Our board of directors determined that when a director’s services are outside the normal duties of a director, we compensate the director at the rate of $1,000 per day, plus expenses, which is the same amount we pay a director for attending a one-day Board meeting. We classify these amounts as consulting expenses, included in personnel and consulting expenses.

 

As of December 31, 2016, and December 31, 2015, the Company has $433,300 and $308,400, respectively, owed in fees to current directors, which are in Accounts Payable.

 

At December 31, 2016 and at December 31, 2015, $2,598,980 of the outstanding Notes were payable to related parties; $2,498,980 to the chairman of our Board, Peter Brennan, and $100,000 to another director, Stan Yarbro.

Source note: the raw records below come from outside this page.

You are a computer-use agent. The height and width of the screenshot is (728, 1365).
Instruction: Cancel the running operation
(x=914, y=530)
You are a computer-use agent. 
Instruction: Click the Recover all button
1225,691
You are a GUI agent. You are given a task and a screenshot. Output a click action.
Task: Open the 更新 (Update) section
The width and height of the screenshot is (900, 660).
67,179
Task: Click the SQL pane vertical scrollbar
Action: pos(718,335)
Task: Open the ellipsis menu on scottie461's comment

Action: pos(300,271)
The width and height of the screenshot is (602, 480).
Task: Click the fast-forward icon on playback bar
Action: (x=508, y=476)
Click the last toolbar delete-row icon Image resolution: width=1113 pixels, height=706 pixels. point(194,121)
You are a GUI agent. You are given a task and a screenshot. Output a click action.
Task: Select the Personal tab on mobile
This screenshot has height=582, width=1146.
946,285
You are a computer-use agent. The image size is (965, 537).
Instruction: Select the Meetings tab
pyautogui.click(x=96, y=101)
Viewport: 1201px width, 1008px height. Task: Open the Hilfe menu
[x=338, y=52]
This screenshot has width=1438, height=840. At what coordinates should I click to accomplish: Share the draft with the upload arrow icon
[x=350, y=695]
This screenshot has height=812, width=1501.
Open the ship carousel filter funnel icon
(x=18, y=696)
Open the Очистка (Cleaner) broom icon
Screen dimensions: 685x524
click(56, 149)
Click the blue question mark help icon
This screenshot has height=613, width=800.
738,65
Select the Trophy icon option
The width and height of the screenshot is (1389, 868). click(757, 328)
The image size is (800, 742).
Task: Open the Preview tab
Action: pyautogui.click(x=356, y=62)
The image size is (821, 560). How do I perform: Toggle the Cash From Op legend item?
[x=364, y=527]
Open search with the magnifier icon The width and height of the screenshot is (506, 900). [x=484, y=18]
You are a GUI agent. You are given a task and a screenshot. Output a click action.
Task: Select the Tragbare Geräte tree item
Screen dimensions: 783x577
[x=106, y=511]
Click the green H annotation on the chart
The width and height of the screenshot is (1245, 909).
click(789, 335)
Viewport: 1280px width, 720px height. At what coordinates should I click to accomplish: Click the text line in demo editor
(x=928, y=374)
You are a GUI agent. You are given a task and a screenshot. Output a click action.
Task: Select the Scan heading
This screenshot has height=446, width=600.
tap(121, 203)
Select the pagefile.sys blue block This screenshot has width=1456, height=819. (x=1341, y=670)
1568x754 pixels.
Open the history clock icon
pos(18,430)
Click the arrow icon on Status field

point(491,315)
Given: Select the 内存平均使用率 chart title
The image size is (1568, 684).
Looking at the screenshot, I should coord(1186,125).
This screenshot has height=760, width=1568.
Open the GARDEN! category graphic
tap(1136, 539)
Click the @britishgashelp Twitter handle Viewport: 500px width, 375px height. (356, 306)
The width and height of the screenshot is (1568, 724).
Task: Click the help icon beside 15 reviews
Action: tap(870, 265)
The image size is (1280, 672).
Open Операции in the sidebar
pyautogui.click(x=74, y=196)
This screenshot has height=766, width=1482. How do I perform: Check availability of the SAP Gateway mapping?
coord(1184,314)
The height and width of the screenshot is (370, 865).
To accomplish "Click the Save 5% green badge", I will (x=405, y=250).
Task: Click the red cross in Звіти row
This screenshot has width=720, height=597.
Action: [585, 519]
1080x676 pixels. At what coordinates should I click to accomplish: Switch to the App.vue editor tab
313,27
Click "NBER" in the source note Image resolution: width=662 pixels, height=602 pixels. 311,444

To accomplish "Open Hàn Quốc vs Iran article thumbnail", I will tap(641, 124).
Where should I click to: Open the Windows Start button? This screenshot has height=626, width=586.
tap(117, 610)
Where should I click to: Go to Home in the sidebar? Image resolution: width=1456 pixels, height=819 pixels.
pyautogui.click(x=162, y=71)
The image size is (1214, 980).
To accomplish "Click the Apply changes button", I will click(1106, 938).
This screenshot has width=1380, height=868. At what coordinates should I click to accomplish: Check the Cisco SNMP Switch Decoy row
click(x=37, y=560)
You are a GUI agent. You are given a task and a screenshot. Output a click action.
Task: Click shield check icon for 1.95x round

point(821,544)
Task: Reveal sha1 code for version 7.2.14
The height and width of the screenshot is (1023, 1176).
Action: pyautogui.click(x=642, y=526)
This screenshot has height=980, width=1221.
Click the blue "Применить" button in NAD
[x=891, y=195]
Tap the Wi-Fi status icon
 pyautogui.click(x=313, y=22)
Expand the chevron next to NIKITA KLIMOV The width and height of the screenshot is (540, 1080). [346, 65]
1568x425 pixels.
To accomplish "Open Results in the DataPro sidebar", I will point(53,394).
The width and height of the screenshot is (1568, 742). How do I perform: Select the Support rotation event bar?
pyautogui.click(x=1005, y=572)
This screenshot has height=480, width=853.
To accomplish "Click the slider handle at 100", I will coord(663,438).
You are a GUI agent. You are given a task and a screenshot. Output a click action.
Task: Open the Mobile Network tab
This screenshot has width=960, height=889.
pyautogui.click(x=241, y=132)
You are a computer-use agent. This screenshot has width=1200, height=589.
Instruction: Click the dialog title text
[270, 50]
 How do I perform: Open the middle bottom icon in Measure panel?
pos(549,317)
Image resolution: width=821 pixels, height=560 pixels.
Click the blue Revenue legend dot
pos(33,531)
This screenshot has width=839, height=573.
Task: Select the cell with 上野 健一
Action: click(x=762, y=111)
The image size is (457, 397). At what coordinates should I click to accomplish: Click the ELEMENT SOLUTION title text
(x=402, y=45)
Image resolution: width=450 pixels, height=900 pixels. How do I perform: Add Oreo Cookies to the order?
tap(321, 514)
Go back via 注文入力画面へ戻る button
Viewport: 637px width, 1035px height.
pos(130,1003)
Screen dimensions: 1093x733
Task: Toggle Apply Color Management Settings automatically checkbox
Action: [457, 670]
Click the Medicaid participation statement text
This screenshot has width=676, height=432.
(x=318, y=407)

Accrued Interest on the Note to Mr. Brennan, which is in Accrued Liabilities, was $615,000 and $465,000, respectively, as of December 31, 2016 and December 31, 2015. Accrued Interest on the Note to Mr. Yarbro, which is in Accrued Liabilities, was $28,000 and $22,000, respectively, as of December 31, 2016 and December 31, 2015. In addition, the Company has recorded additional interest on Mr. Brennan’s Notes, pending negotiations, of $1,432,000 as of December 31, 2016, and $1,007,000 as of December 31, 2015 (see 90 day Convertible Notes above).

 

On September 15, 2015, the Company announced the appointment of Stephen J. D’Amato, M.D. as chief medical officer of the Company. During 2010, Calmar Pain Relief, LLC, purchased 10 Calmare devices from the Company for an aggregate purchase price of $550,000. Additionally, during 2016 and 2015, Calmar Pain Relief purchased certain supplies from the Company totaling $3,200 and $1,900, respectively. Dr. D’Amato is one of the managing members of Calmar Pain Relief, LLC.

 

On October 15, 2015, the Company entered into a consulting agreement with VADM Robert T. Conway, Jr., U.S. Navy, (Ret) (the “Admiral”), a member of the Company’s Board of Directors. The agreement is for one year and includes compensation of a monthly retainer fee of $7,500 and a five-year warrant to purchase 167,000 shares of common stock of the Company, fully vested on the date of issuance, at a strike price of $.60 per share. As a result of this agreement, the Board of Directors has determined that the Admiral is no longer an independent director of the Company. On January 19, 2017, the Admiral resigned from the Board of Directors. As of January 19, 2017, the Company has $30,000 in consulting fees payable to the Admiral.